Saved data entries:
········
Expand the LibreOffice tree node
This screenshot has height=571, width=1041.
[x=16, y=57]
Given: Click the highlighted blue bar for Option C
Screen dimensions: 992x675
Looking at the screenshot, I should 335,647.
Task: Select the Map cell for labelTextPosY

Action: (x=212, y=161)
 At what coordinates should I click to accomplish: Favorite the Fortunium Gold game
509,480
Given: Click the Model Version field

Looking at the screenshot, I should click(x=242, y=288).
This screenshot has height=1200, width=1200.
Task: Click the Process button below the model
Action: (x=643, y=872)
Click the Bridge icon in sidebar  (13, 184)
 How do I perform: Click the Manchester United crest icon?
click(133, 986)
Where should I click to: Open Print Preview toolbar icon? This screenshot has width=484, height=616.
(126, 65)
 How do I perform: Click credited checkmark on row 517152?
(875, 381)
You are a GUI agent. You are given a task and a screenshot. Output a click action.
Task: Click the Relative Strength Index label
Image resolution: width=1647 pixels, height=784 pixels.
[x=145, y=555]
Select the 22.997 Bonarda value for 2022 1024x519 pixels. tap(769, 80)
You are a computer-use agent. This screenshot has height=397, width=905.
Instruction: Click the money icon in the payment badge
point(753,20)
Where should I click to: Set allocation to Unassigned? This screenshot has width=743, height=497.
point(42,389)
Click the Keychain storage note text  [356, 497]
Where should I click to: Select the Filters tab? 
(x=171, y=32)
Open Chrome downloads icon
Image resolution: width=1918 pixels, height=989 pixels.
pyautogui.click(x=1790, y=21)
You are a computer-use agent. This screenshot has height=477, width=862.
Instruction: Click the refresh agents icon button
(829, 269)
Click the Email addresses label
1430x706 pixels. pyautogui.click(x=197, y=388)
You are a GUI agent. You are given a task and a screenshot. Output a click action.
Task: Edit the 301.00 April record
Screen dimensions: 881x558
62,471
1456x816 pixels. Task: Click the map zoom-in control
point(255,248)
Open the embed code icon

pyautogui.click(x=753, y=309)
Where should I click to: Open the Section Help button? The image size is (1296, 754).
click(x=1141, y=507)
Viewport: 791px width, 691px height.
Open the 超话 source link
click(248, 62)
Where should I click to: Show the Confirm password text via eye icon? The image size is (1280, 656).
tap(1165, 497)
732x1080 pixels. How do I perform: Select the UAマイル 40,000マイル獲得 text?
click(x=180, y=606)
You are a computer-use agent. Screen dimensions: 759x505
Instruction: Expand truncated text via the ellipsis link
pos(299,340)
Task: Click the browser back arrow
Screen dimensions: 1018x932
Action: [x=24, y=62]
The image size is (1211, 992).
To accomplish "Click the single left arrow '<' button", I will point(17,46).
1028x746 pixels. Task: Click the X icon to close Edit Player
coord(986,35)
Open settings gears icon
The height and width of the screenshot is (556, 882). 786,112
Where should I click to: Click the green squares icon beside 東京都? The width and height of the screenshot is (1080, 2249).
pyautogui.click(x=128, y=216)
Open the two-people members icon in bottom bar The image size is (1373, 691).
········
### EXERCISE BRIEF:
Each of the lines above should be printed again precisely as it reads.

### TASK ANSWER:
Expand the LibreOffice tree node
This screenshot has height=571, width=1041.
[x=16, y=57]
Given: Click the highlighted blue bar for Option C
Screen dimensions: 992x675
Looking at the screenshot, I should 335,647.
Task: Select the Map cell for labelTextPosY

Action: (x=212, y=161)
 At what coordinates should I click to accomplish: Favorite the Fortunium Gold game
509,480
Given: Click the Model Version field

Looking at the screenshot, I should click(x=242, y=288).
This screenshot has height=1200, width=1200.
Task: Click the Process button below the model
Action: (x=643, y=872)
Click the Bridge icon in sidebar  (13, 184)
 How do I perform: Click the Manchester United crest icon?
click(133, 986)
Where should I click to: Open Print Preview toolbar icon? This screenshot has width=484, height=616.
(126, 65)
 How do I perform: Click credited checkmark on row 517152?
(875, 381)
You are a GUI agent. You are given a task and a screenshot. Output a click action.
Task: Click the Relative Strength Index label
Image resolution: width=1647 pixels, height=784 pixels.
[x=145, y=555]
Select the 22.997 Bonarda value for 2022 1024x519 pixels. tap(769, 80)
You are a computer-use agent. This screenshot has height=397, width=905.
Instruction: Click the money icon in the payment badge
point(753,20)
Where should I click to: Set allocation to Unassigned? This screenshot has width=743, height=497.
point(42,389)
Click the Keychain storage note text  [356, 497]
Where should I click to: Select the Filters tab? 
(x=171, y=32)
Open Chrome downloads icon
Image resolution: width=1918 pixels, height=989 pixels.
pyautogui.click(x=1790, y=21)
You are a computer-use agent. This screenshot has height=477, width=862.
Instruction: Click the refresh agents icon button
(829, 269)
Click the Email addresses label
1430x706 pixels. pyautogui.click(x=197, y=388)
You are a GUI agent. You are given a task and a screenshot. Output a click action.
Task: Edit the 301.00 April record
Screen dimensions: 881x558
62,471
1456x816 pixels. Task: Click the map zoom-in control
point(255,248)
Open the embed code icon

pyautogui.click(x=753, y=309)
Where should I click to: Open the Section Help button? The image size is (1296, 754).
click(x=1141, y=507)
Viewport: 791px width, 691px height.
Open the 超话 source link
click(248, 62)
Where should I click to: Show the Confirm password text via eye icon? The image size is (1280, 656).
tap(1165, 497)
732x1080 pixels. How do I perform: Select the UAマイル 40,000マイル獲得 text?
click(x=180, y=606)
You are a computer-use agent. Screen dimensions: 759x505
Instruction: Expand truncated text via the ellipsis link
pos(299,340)
Task: Click the browser back arrow
Screen dimensions: 1018x932
Action: [x=24, y=62]
The image size is (1211, 992).
To accomplish "Click the single left arrow '<' button", I will point(17,46).
1028x746 pixels. Task: Click the X icon to close Edit Player
coord(986,35)
Open settings gears icon
The height and width of the screenshot is (556, 882). 786,112
Where should I click to: Click the green squares icon beside 東京都? The width and height of the screenshot is (1080, 2249).
pyautogui.click(x=128, y=216)
Open the two-people members icon in bottom bar The image size is (1373, 691).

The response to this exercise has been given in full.